__RECORDS SUPPLIED__.
--- START ---

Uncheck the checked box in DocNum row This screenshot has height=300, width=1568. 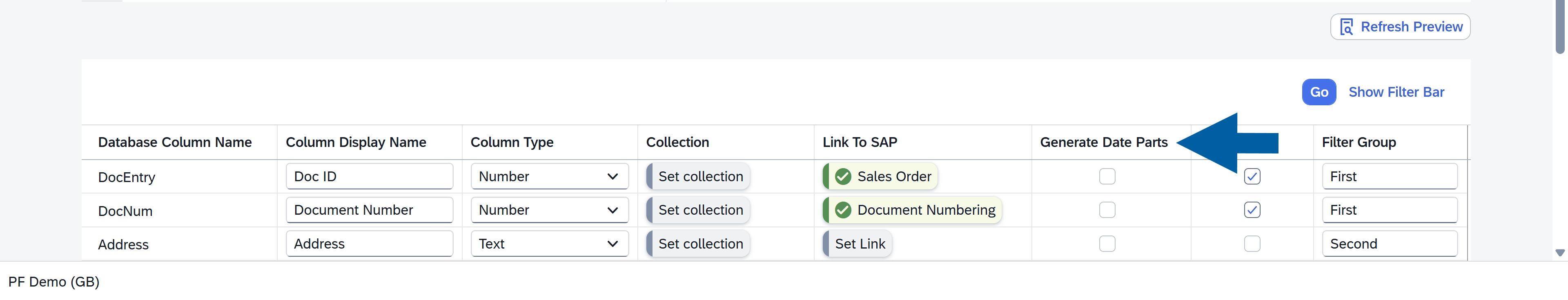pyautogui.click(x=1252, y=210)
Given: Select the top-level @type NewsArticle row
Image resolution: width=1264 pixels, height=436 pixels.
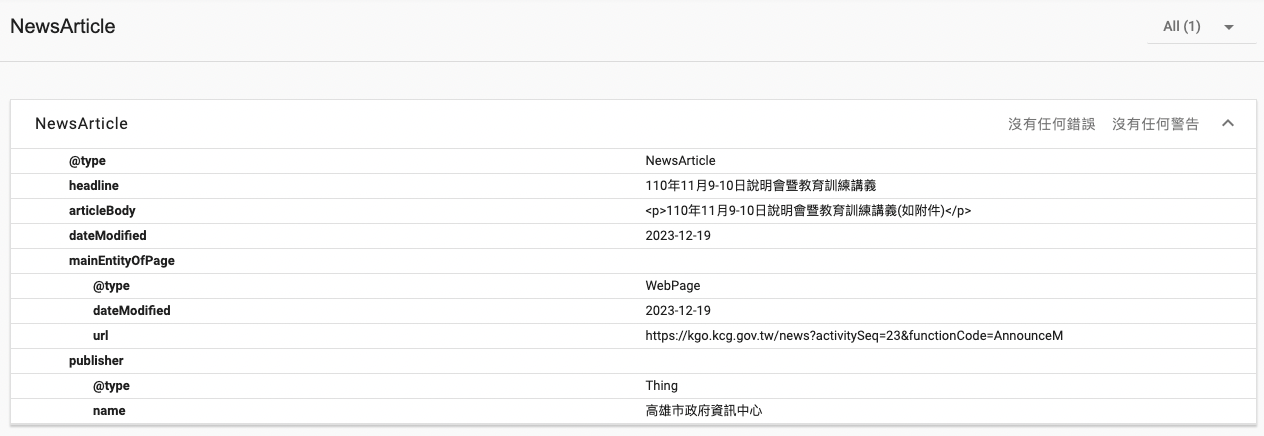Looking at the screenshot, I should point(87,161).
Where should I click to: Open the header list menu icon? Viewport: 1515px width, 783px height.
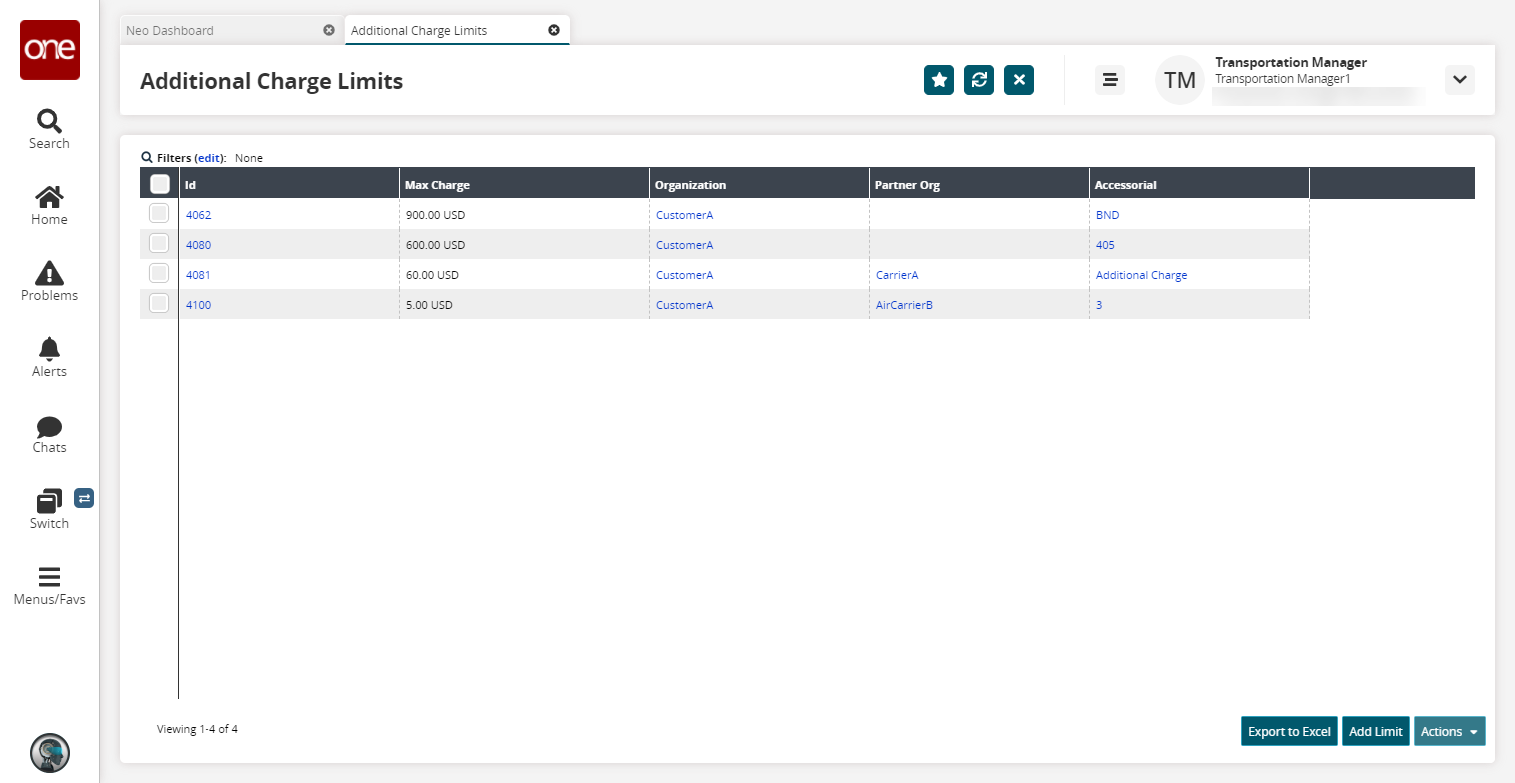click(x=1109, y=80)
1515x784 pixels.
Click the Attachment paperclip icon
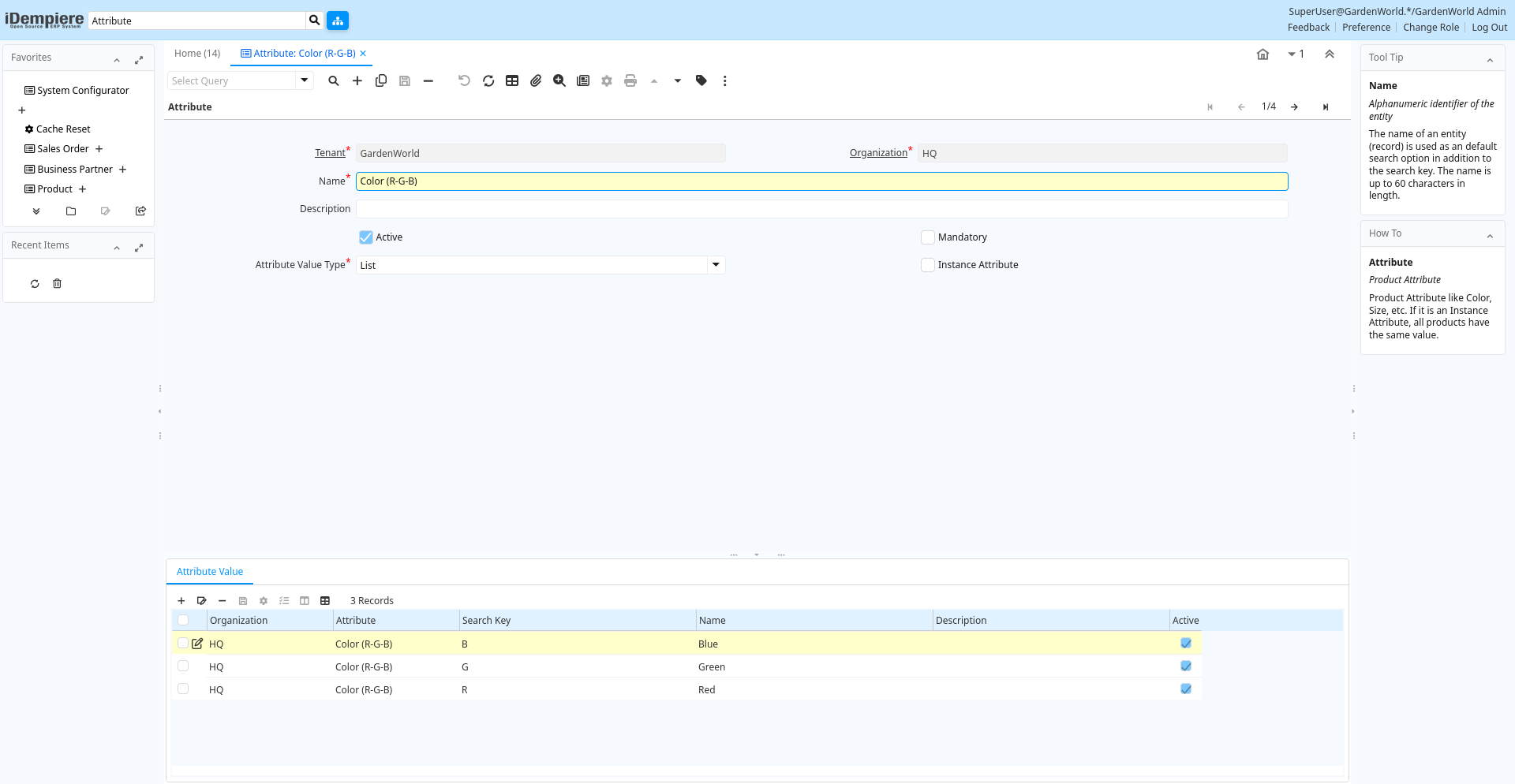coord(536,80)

--- END ---

__DIRECTIONS__. Only one stretch of the data is wanted: write out exactly the lines from the one holding "Given: Select the" through the one holding "1515x784 pixels.", both included, without the pictures.

__SOLUTION TO THIS EXERCISE__.
Given: Select the top-level @type NewsArticle row
Image resolution: width=1264 pixels, height=436 pixels.
Looking at the screenshot, I should point(87,161).
Where should I click to: Open the header list menu icon? Viewport: 1515px width, 783px height.
click(x=1109, y=80)
1515x784 pixels.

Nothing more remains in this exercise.